In connection with our audit of the financial statements, our responsibility is to read the other information identified above when it becomes available and, in doing so, consider whether the other information is materially inconsistent with the financial statements or our knowledge obtained during the course of audit, or otherwise appears to be materially misstated.

When we read the other information, if we conclude that there is a material misstatement therein, we are required to communicate the matter to those charged with governance and take appropriate actions.

Responsibilities of Management and Those Charged with Governance for the Financial Statements

The Companys Board of Directors is responsible for the matters stated in section 134(5) of the Act with respect to the preparation of these financial statements that give a true and fair view of the financial position, financial performance, including other comprehensive income, cash flows and changes in equity of the Company in accordance with the accounting principles generally accepted in India, including the Indian Accounting Standards (Ind AS) specified under section 133 of the Act, read with the Companies (Indian Accounting Standards) Rules, 2015, as amended. This responsibility also includes maintenance of adequate accounting records in accordance with the provisions of the Act for safeguarding of the assets of the Company and for preventing and detecting frauds and other irregularities; selection and application of appropriate accounting policies; making judgments and estimates that are reasonable and prudent; and design, implementation and maintenance of adequate internal financial controls, that were operating effectively for ensuring the accuracy and completeness of the accounting records, relevant to the preparation and presentation of the financial statements that give a true and fair view and are free from material misstatement, whether due to fraud or error. In preparing the financial statements, the management and the Board of Directors are responsible for assessing the Companys ability to continue as a going concern, disclosing, as applicable, matters related to going concern and using the going concern basis of accounting unless the Board of Directors either intends to liquidate the Company or to cease operations, or has no realistic alternative but to do so.

The Board of Directors are also responsible for overseeing the companys financial reporting process.
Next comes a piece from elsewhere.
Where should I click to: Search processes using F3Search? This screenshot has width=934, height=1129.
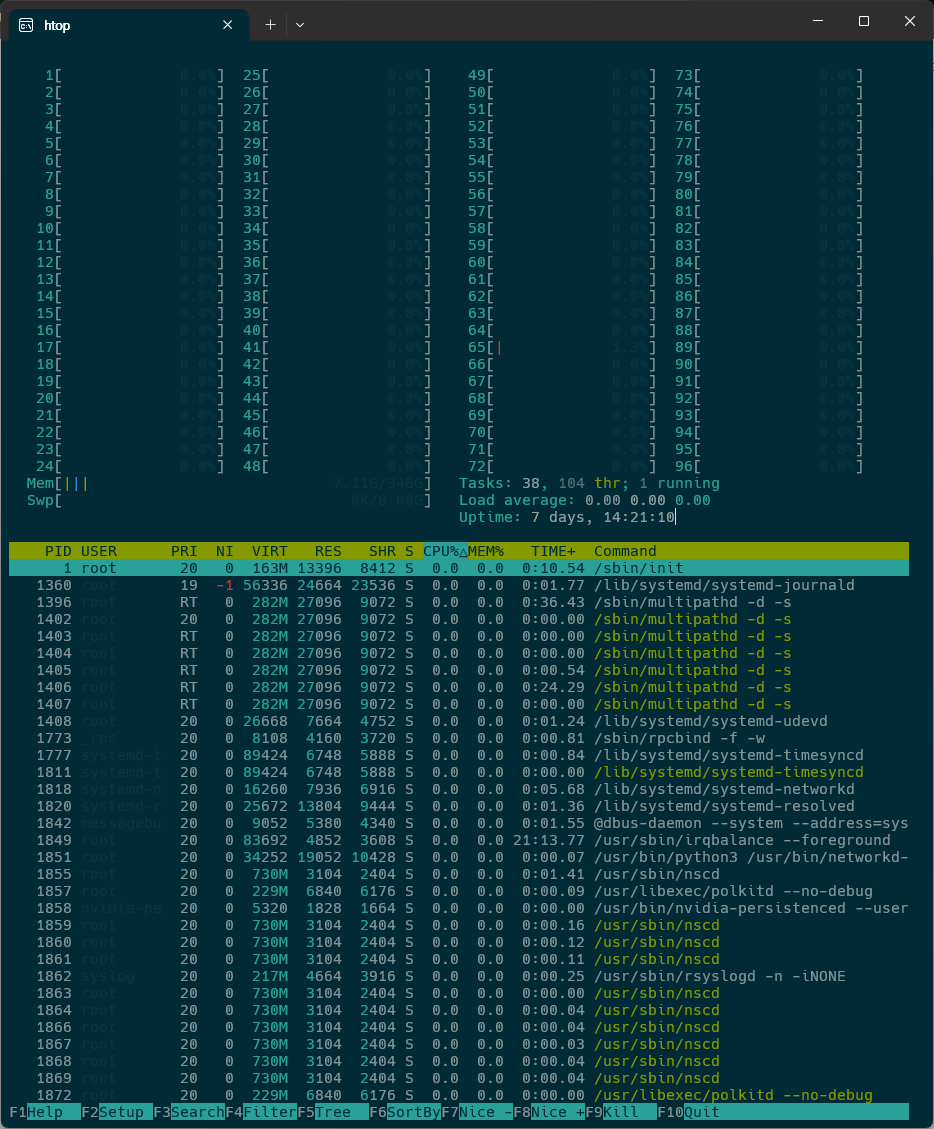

Auditors Responsibilities for the Audit of the Financial Statements

Our objectives are to obtain reasonable assurance about whether the financial statements as a whole are free from material misstatement, whether due to fraud or error, and to issue an auditors report that includes our opinion. Reasonable assurance is a high level of assurance but is not a guarantee that an audit conducted in accordance with SAs will always detect a material misstatement when it exists. Misstatements can arise from fraud or error and are considered material if, individually or in the aggregate, they could reasonably be expected to influence the economic decisions of users taken on the basis of these financial statements.

As part of an audit in accordance with SAs, we exercise professional judgment and maintain professional skepticism throughout the audit. We also:

• Identify and assess the risks of material misstatement of the financial statements, whether due to fraud or error, design and perform audit procedures responsive to those risks, and obtain audit evidence that is sufficient and appropriate to provide a basis for our opinion. The risk of not detecting a material misstatement resulting from fraud is higher than for one resulting from error, as fraud may involve collusion, forgery, intentional omissions, misrepresentations, or the override of internal control.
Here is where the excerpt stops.